Pemerintah Inggris telah menyetujui penggunaan vaksin Covid-19 yang dikembangkan Pfizer-BioNTech pada Rabu (2/12). Inggris menjadi negara pertama di dunia yang mengambil keputusan demikian.
"Pemerintah hari ini telah menerima rekomendasi dari Badan Pengatur Obat dan Produk Kesehatan (MHRA) independen untuk menyetujui vaksin Covid-19 Pfizer-BioNTech untuk digunakan," kata Pemerintah Inggris dalam sebuah pernyataan.
Proses distribusi vaksin akan segera dilakukan. Menurut pemerintah, vaksin bakal tersedia di seluruh Inggris pekan depan. "Ini kabar yang sangat bagus," kata Menteri Kesehatan Inggris Matt Hancock menanggapi hal tersebut.
Inggris telah memesan 40 juta dosis yang akan dipakai untuk memvaksin 20 juta warganya secara gratis. Dosis tersebut, menurut Hancock, akan dikirim selekasnya setelah selesai diproduksi oleh pabrik di Belgia. “(Tahun) 2020 ini kondisinya demikian buruk, mudah-mudahan 2021 nanti akan lebih baik,” ujarnya.

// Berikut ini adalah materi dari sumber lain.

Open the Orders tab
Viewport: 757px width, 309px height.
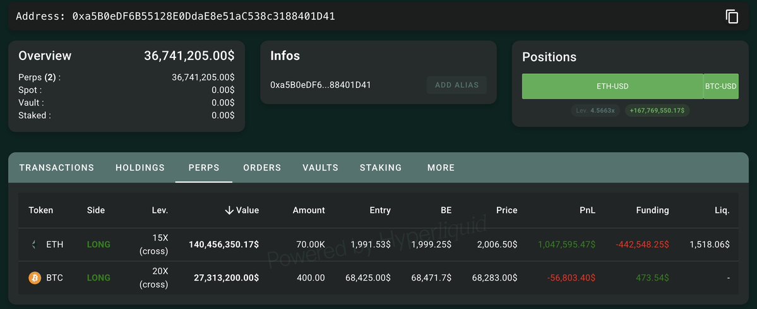(262, 167)
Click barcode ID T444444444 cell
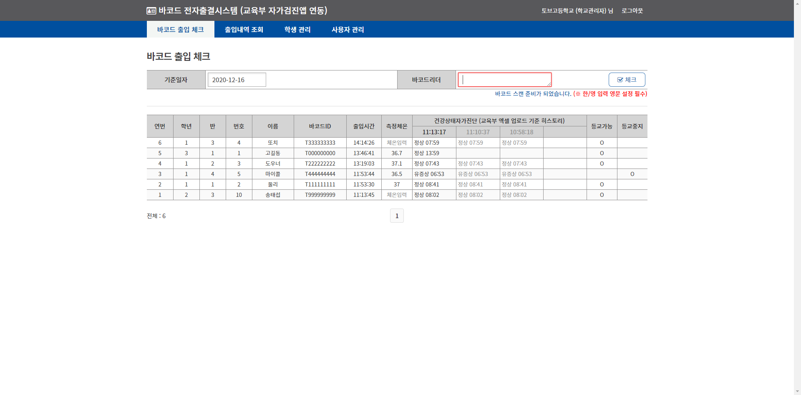This screenshot has height=395, width=801. point(320,174)
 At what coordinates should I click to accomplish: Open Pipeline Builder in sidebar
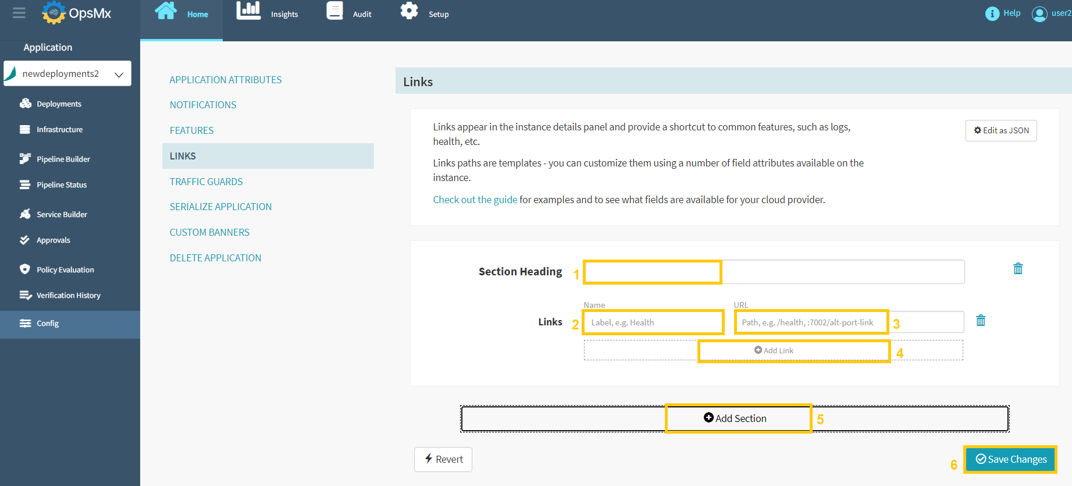tap(63, 159)
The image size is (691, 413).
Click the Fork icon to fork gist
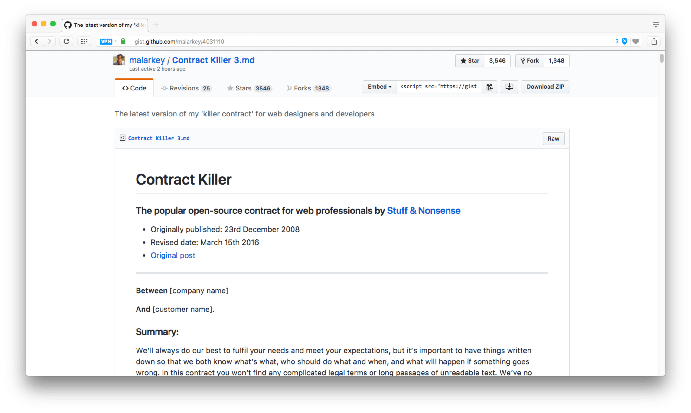click(x=531, y=61)
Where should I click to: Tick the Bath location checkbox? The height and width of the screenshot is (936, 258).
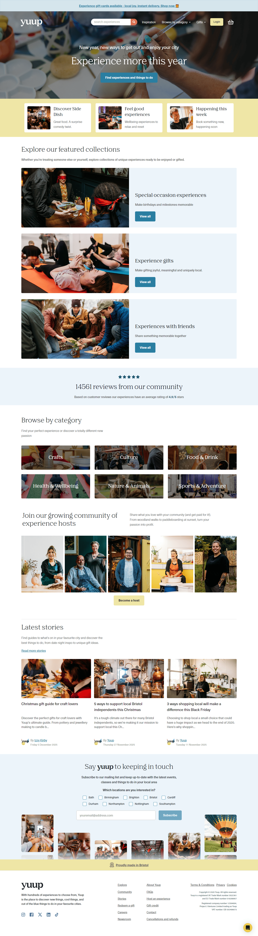click(x=85, y=798)
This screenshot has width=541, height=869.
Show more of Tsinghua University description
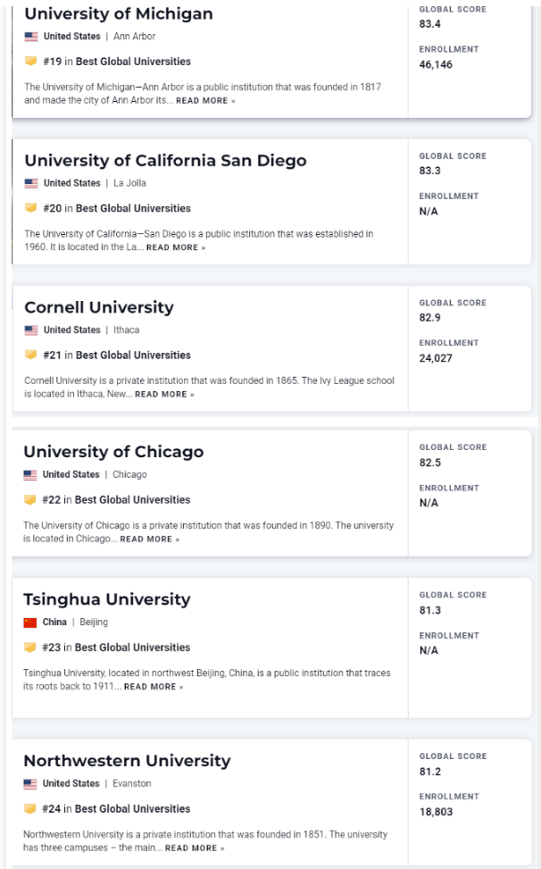(x=154, y=687)
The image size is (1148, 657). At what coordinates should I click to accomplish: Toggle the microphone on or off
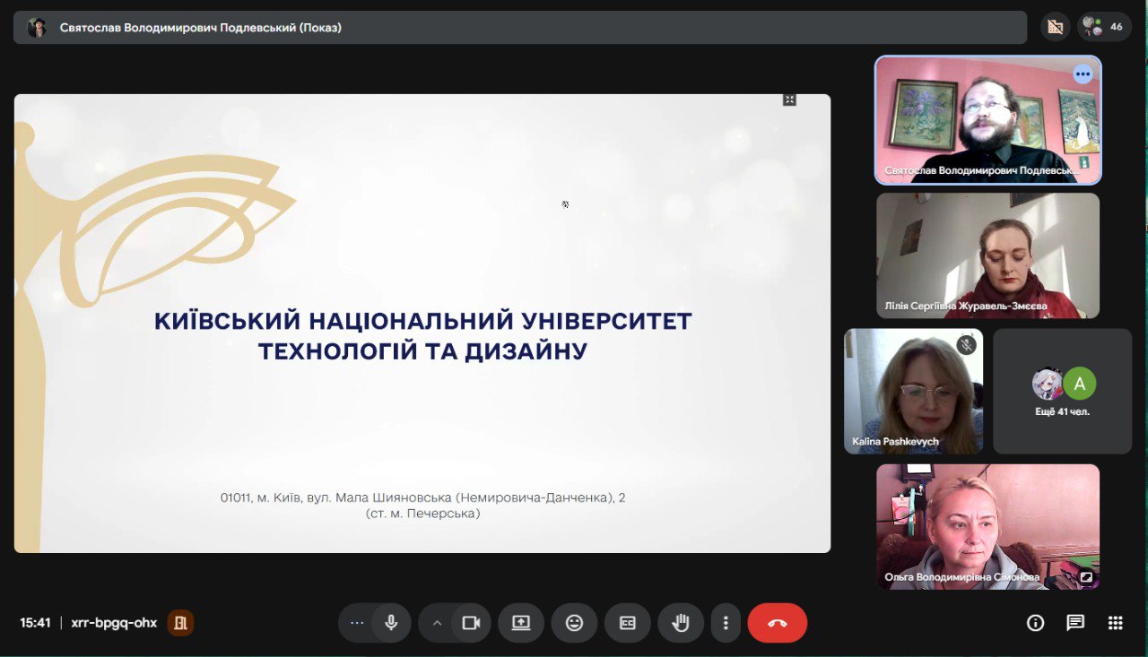(391, 623)
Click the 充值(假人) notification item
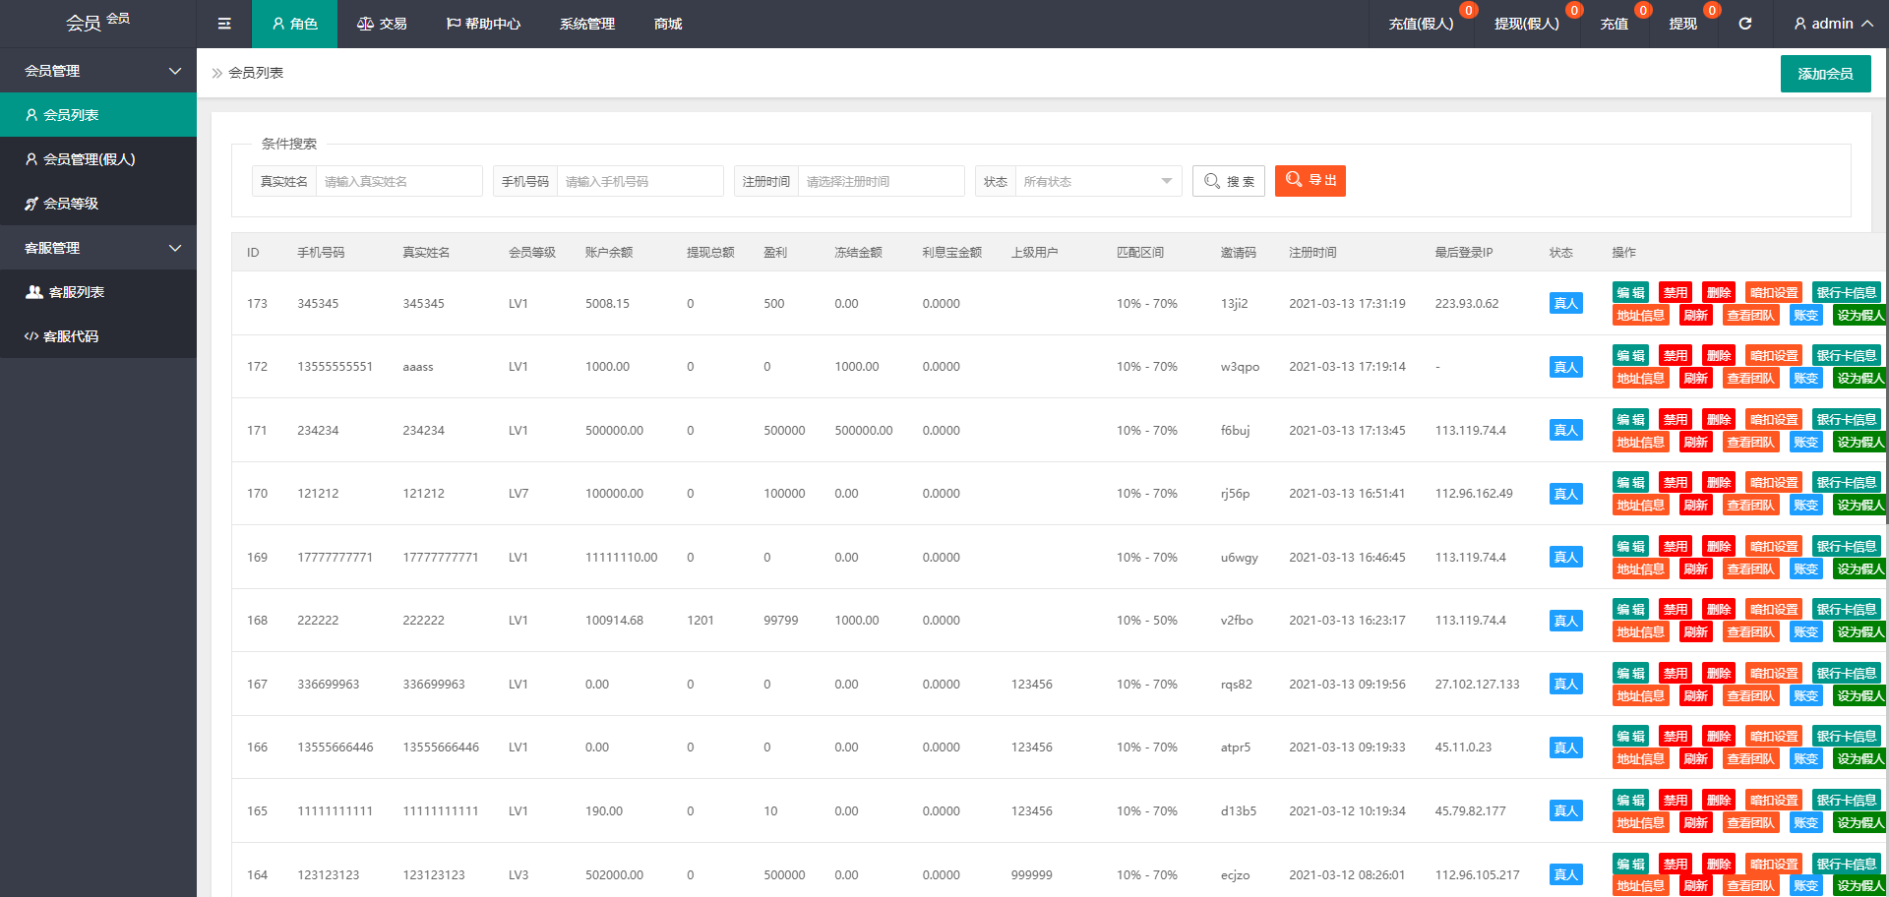1889x897 pixels. click(1421, 24)
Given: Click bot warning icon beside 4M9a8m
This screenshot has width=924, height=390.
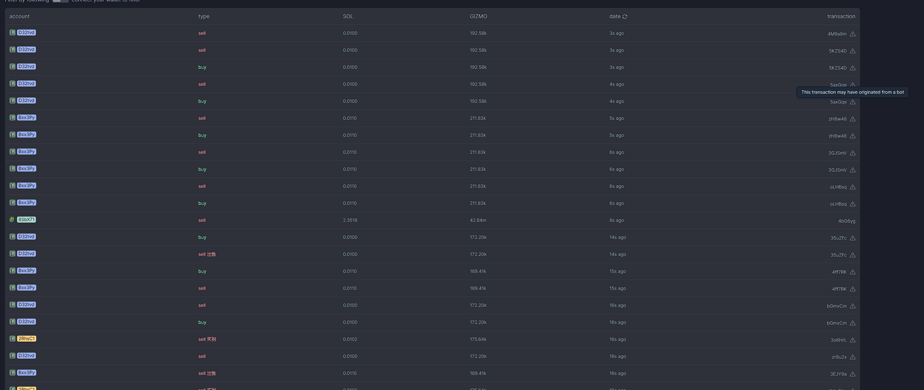Looking at the screenshot, I should click(853, 34).
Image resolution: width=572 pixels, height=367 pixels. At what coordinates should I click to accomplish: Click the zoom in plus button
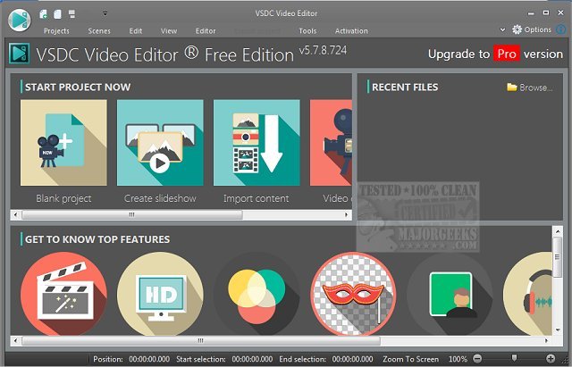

Perdana Menteri Inggris Boris Johnson menekankan, vaksin yang disetujui tersebut bisa menjadi jalan keluar Inggris dari pandemi. “Perlindungan vaksin ini yang utamanya akan memungkinkan kita mendapatkan hidup seperti sediakala dan menggerakkan perekonomian,” ujar Johnson.
Inggris merupakan salah satu negara Eropa yang cukup parah terdampak pandemi. Menurut data yang dihimpun John Hopkins University, sejauh ini Inggris telah melaporkan 1,66 juta kasus Covid-19 dengan korban meninggal nyaris mendekati 60 ribu jiwa.